La parabola però si apre alla speranza: insistendo nel dire che il campo è del Seminatore, è davvero suo (“ha seminato del buon seme nel suo campo”; 13,24), Matteo sottolinea infatti che il mondo è nelle mani del Figlio dell’uomo. È il Signore che se ne dovrà preoccupare, e non si lascerà sfuggire di mano il raccolto buono. Dicevamo sopra che la realtà non può essere pienamente afferrata dall’uomo; e questa, sembra dire la parabola, non lascia nemmeno spazio ad una soluzione definitiva per l’oggi: bisognerà aspettare domani. Di fronte all’incombere del male, della zizzania che cresce e che forse è molto più evidente del grano buono, quella che i servi propongono è una soluzione, appunto, “da servi”, non da discepoli: “Vuoi dunque che andiamo a raccogliere la zizzania?” (13,28). Non deve accadere che per eliminare il male anche il bene subisca danno, si deve piuttosto attendere la fine del mondo: “Il grano e la zizzania, cioè il bene e il male, crescono insieme in un intreccio che non spetta all’uomo districare. Lo farà il Signore a suo tempo” (B. Maggioni).

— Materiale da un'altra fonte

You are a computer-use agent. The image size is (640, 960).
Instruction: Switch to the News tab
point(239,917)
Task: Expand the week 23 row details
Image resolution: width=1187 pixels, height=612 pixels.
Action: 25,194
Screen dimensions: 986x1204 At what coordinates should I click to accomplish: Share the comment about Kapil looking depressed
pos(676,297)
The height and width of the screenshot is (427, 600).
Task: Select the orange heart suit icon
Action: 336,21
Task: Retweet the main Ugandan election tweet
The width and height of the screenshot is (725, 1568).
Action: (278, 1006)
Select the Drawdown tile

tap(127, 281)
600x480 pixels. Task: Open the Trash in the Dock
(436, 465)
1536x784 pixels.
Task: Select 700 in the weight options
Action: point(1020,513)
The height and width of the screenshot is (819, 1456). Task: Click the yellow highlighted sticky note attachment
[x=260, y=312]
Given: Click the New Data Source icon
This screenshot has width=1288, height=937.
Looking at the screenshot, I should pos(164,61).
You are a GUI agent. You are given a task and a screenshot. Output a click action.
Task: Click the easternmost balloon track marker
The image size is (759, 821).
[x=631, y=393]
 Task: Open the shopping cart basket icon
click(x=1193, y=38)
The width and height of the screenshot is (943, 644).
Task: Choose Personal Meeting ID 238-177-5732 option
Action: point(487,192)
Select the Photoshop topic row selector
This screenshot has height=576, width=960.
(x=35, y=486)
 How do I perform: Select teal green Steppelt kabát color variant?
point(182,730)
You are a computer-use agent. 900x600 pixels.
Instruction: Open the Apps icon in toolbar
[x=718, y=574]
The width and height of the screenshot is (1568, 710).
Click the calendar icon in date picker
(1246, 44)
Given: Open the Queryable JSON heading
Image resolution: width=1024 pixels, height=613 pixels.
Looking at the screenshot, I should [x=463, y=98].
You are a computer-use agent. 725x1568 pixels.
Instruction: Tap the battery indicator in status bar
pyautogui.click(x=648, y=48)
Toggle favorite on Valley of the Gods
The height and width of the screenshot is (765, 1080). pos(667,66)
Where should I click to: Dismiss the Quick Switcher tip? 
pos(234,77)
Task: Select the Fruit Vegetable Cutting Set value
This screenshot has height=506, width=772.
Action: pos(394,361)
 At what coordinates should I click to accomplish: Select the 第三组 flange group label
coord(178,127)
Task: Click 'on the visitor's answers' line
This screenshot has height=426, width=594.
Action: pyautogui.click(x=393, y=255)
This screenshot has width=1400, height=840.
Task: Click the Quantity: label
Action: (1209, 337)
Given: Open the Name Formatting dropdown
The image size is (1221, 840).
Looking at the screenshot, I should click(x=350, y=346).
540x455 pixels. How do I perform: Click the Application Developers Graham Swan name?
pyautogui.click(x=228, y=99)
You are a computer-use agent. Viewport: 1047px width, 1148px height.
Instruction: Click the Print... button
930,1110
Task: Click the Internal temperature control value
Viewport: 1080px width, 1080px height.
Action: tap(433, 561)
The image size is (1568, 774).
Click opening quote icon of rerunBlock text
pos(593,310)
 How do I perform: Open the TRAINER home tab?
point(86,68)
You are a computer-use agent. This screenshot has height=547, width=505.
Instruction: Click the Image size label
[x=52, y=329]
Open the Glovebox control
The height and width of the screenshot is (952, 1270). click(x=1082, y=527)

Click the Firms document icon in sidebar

Certo, questo ci sconcerta: perché la resa dei conti non può aver luogo subito, perché Dio non distrugge i cattivi e sin da ora non esalta i buoni? Perché il male con il quale lottare ogni giorno? Perché le prove, la tentazione, la lotta e l’insicurezza del non poterne uscire vittoriosi? Questa parabola è come un inno alla pazienza, e dice del martirio a cui ogni uomo è sottoposto nella sua persecuzione quotidiana. Vi è però un’altra notizia importante nella nostra parabola: il mondo è destinato a finire. Di fronte alla nostra realtà, sempre più giocata sul quotidiano e sui bisogni immediati da soddisfare, quest’aspetto è di un enorme significato: “La mietitura rappresenta la fine del mondo, e i mietitori sono gli angeli” (13,39).
Non c’è un per sempre delle realtà terrene, tutto ha una fine, tutto è sottoposto alla caducità. E nel mondo, oltre all’incombere del male nella sua forma di seminatore di zizzania, vi è anche una misteriosa e buona presenza angelica. Non siamo abbandonati alla nostra sorte, e gli inviati di Dio si mostreranno finalmente presenti così come, anch’essi mossi dalla pazienza, hanno partecipato nel segreto alla lotta degli uomini. Dietro un semplice racconto che parla di campi e di semi, è nascosto il segreto del nostro mondo e del Regno. Quella della zizzania e del grano è senz’altro, nel capitolo tredicesimo di Matteo, la parabola più escatologica di tutte, quella che apre il cuore alla prospettiva futura. Ma ha anche un forte senso legato alla vita della Chiesa e della comunità dei credenti: “Matteo vuol spiegare come mai né il mondo né la stessa chiesa siano fatti solo di giusti, e come si debba imparare ad accettare pazientemente questo fatto, pena un peccato ancora più grave di orgoglio e di presunzione” (Mello).